Gegebener Text:

Eine Gutachterin erfasst den Gebäudezustand im Buxtehuder Rathausquartier, weil Bauarbeiten schon bald Schäden verursachen könnten.

Buxtehude. Im Buxtehuder Rathausquartier herrscht derzeit die Ruhe vor dem Sturm. Noch stehen die Häuser entlang der Langen und Breiten Straße wie gewohnt an ihrem Platz, doch schon in wenigen Wochen werden die Abrissbagger anrücken, und der Bau der neuen Buxtehuder Einkaufswelt beginnt. Weil diese Arbeiten aber möglicherweise Schäden an den benachbarten Gebäuden verursachen können, läuft derzeit ein sogenanntes Beweissicherungsverfahren, bei dem der Zustand der Gebäude erfasst wird.

Ilona Berndt von der geotechnischen Gesellschaft Conterra aus dem nordrhein-westfälischen Greven ist die Herrin dieses Verfahrens. Die Diplom-Geologin zieht seit Mitte vergangener Woche durch die Altstadt, um die Wände, Fußböden und Dächer ganz genau unter die Lupe zu nehmen. Schätzungsweise drei Wochen wird das Ganze dauern, die Arbeiten sollen in einem Zug erledigt werden.

"Wenn die Eigentümer feststellen, dass sich aufgrund der Bauarbeiten ein Riss entwickelt hat, muss darüber natürlich gesprochen werden", sagt Prokurist Andreas Zimmermann von der Projektentwicklungsgesellschaft Niederelbe (PEN), die das Quartier von der Stadt erworben hat und nun neu plant und vermarktet. Schließlich sollen die Arbeiten keinen schalen Beigeschmack hinterlassen. Die Dokumentation des Zustands vor Beginn der Arbeiten sei ein unabdingbarer Bestandteil der Schadensregulierung.

Aufgabenstellung A:
Nenne alle Gebäudeteile, die die Gutachterin im Text über das Buxtehuder Rathausquartier genau unter die Lupe nimmt.
Aufgabenstellung B:
Wie lange soll die Erfassung des Gebäudezustands laut dem Text über das Buxtehuder Rathausquartier ungefähr dauern?
Aufgabenstellung C:
Schreib den Bericht über das Beweissicherungsverfahren im Buxtehuder Rathausquartier ab seinem letzten Satz weiter.

Vorliegendes Material:
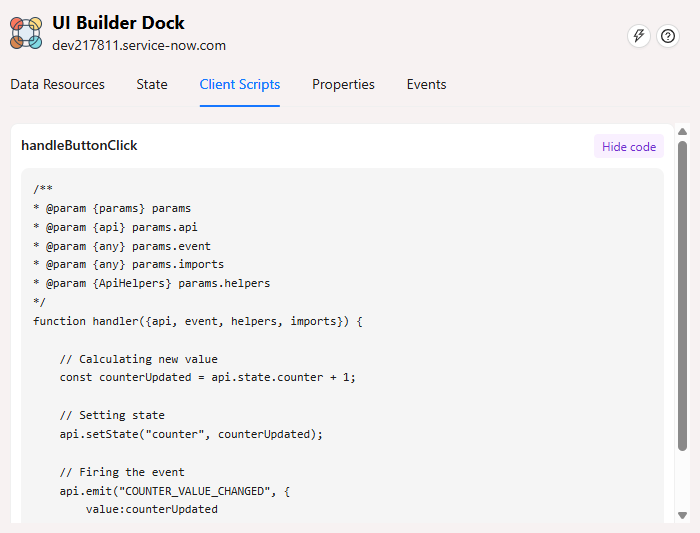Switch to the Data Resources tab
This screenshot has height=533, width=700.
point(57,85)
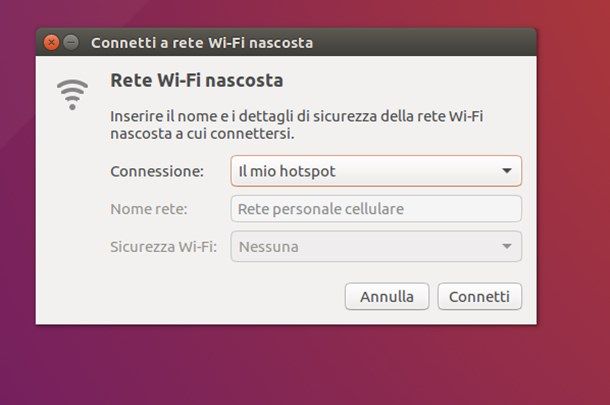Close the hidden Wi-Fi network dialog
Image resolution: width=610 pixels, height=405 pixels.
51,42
* * *
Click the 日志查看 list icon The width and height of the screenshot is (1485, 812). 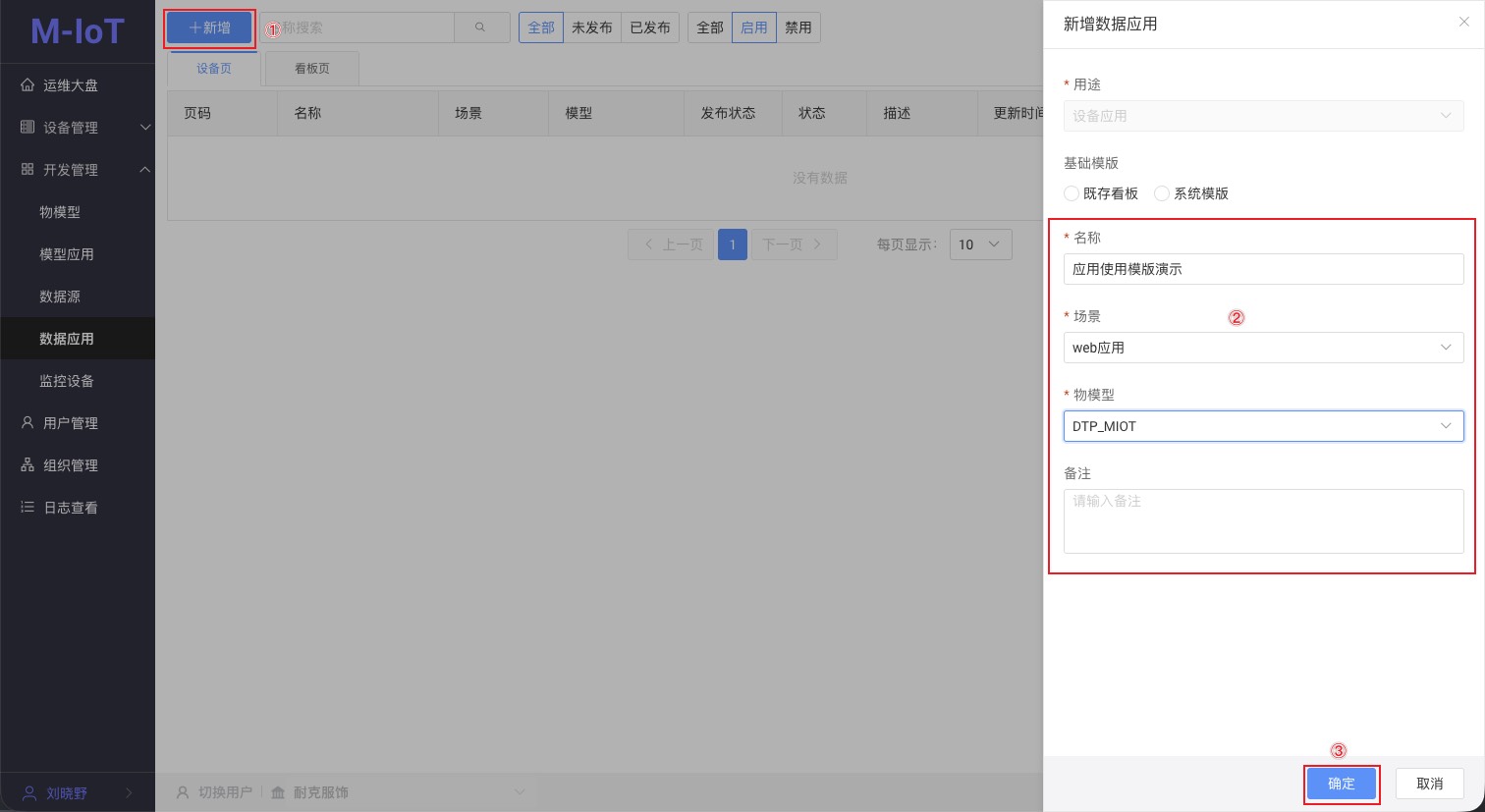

Lösung A:
Wände, Fußböden und Dächer

Lösung B:
Schätzungsweise drei Wochen.

Lösung C:
An der Langen Straße werden alle Häuser von der Brücke an der Hansestraße aus bis zum Haus Nummer 15 erfasst, an der Breiten Straße die Häuser vom Rathaus bis zur Nummer 12. Außerdem schaut sich die Gutachterin die Petrikirche und das historische Rathaus an. Dass die Gebäude der Kirchenstraße nicht dabei sind, sorgt bei einem guten Dutzend Anwohner für Unmut - zumal die Pflastersteine der Straße selbst sehr wohl mit einer speziellen Hülle vor Schäden geschützt werden. "Wir befürchten, dass es wegen der Erschütterungen zu Schäden an unserem Haus kommt", sagt Herfried Oldenburg. Er lebt mit seiner Frau Ingrid in seinem Elternhaus, das im Jahre 1930 gebaut wurde und seiner Meinung nach ebenfalls dokumentiert werden müsste.

Ein paar Häuser weiter wohnt Lieselotte Jensen, die zwar keine direkte Anliegerin der Kirchenstraße ist, aber ihre Nachbarn trotzdem unterstützt. Auch sie ist der Ansicht, dass man die Kirchenstraße mit einbeziehen und die Anwohner über die Arbeiten informieren müsste. Doch das alles sei bisher nicht geschehen. Eventuell wollen die Anwohner nun selbst den Zustand ihrer Häuser dokumentieren, um bei möglichen Schäden besser gewappnet zu sein. Am 7. November wollen sie zu einem Gespräch zusammenkommen.

Warum die Kirchenstraße nicht Teil des Beweissicherungsverfahrens ist, erläutert Andreas Zimmermann damit, dass es einen gewissen Radius gebe, der von den Bauarbeiten betroffen ist. Die Kirchenstraße gehört seiner Ansicht nach nicht dazu. Außerdem: "Irgendwo müssen wir die Grenze ziehen."

Die Arbeit von Ilona Berndt ist von all dem nicht betroffen. Als Geologin ist sie für den praktischen Teil verantwortlich. Nachdem sie in der vergangenen Woche mit der Petrikirche angefangen hat, ist sie nun ins Rathaus hinübergewechselt, wo sie zunächst im Keller beginnt. Mit einem Gebäudeplan ausgestattet, verschafft sie sich zunächst einen Überblick, bevor sie starten kann.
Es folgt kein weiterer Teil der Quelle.